あ、と、思ったけれど、すでに口にしてしまった言葉に、新庄は信じられない、と言いたげに眉をひそめた。

つい、素直な心が。


「こっちは?」


ずい、と差し出されたのは、新庄が食べようと思っていたんだろう、チョコレートアイス。

こいつ、チョコレートが好きなのかな。


「あ、りがと、う」


おどおどと手を伸ばして受け取ると、新庄ははぁーっとめんどくさそうな顔をして、私の断ったチョコミントを口にする。


「あ、え……お金!」

「払うよ。それくらいは払えるし誘ったの俺だしな」


は? え? ……あれ?
……え? なんだこれ。


「いつまでつったってんだよ。ホントにブタかお前」


……はいはいはいはい。

しぶしぶと未だ理解出来ない頭のままついていく。ちらっと新庄を見ると、アイスクリームを食べる新庄の姿になんだか違和感を抱いた。

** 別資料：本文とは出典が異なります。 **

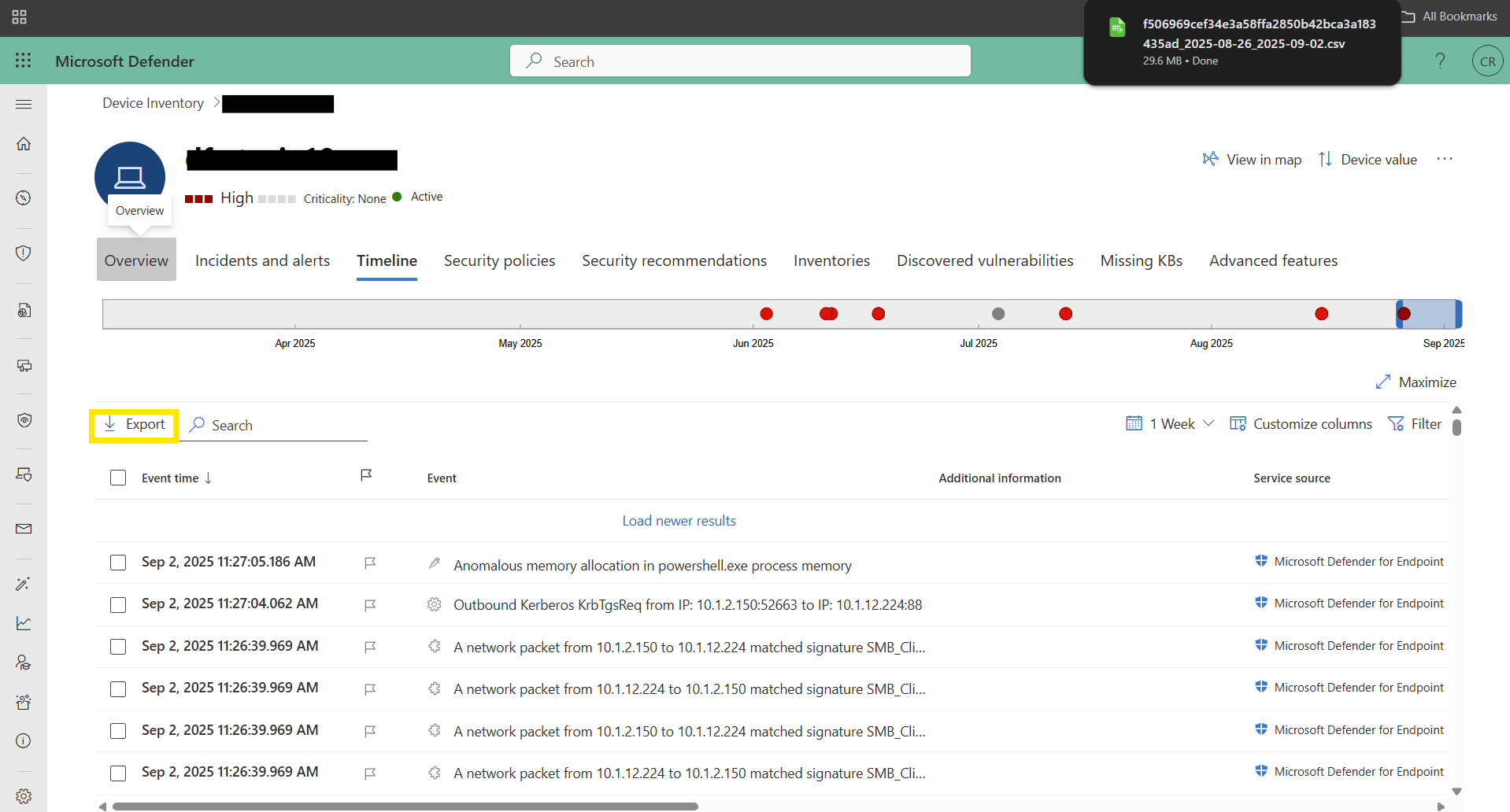Viewport: 1510px width, 812px height.
Task: Click the Export button
Action: (x=135, y=425)
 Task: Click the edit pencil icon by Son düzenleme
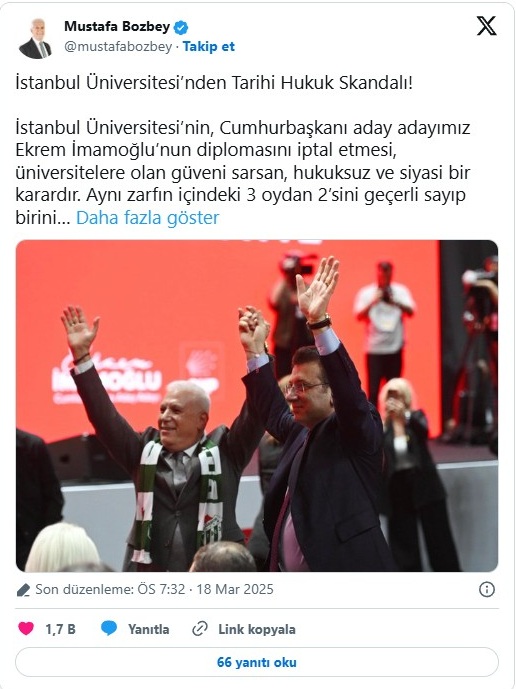point(23,590)
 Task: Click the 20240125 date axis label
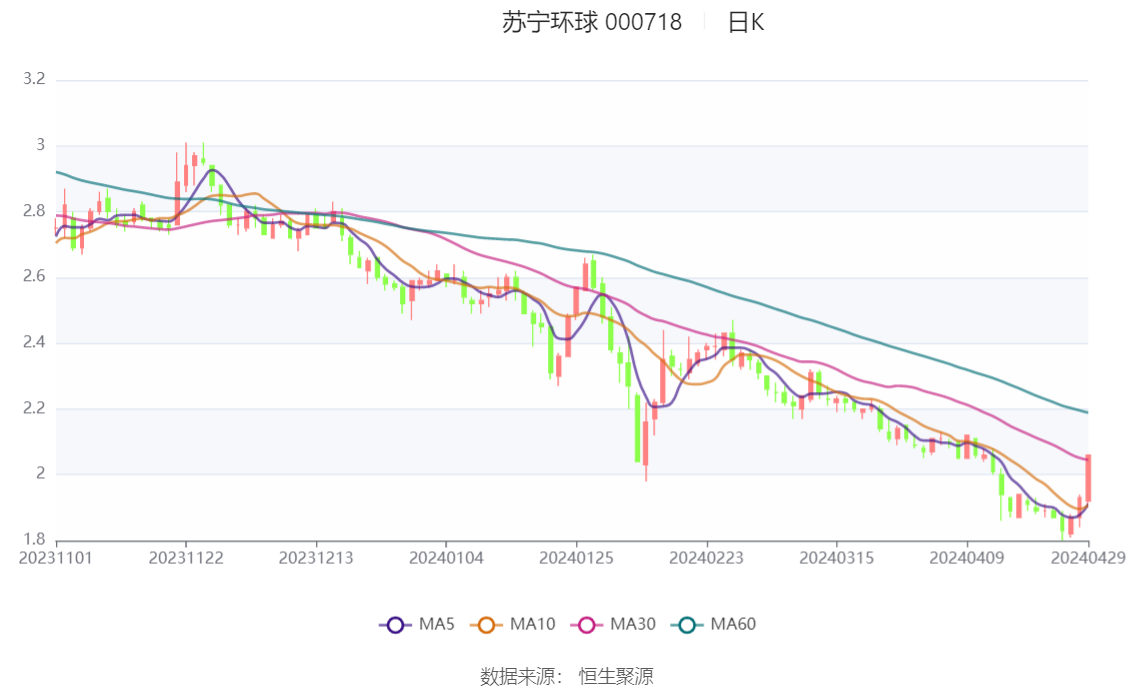point(576,557)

こんな外道でもアイスクリームとか食べるんだ。似合わないな。

でも……本当にいいのかな、これ、食べても……。

いやうれしいけど……なんか……あるんじゃないの?

もしかして、ウワサほど悪い人じゃないとか?

ウワサは誇張されるものだし……一応一般常識はあるのかも?

……いやいやいや、まて。そんな人物が人のプリント目の前で踏みつけるか!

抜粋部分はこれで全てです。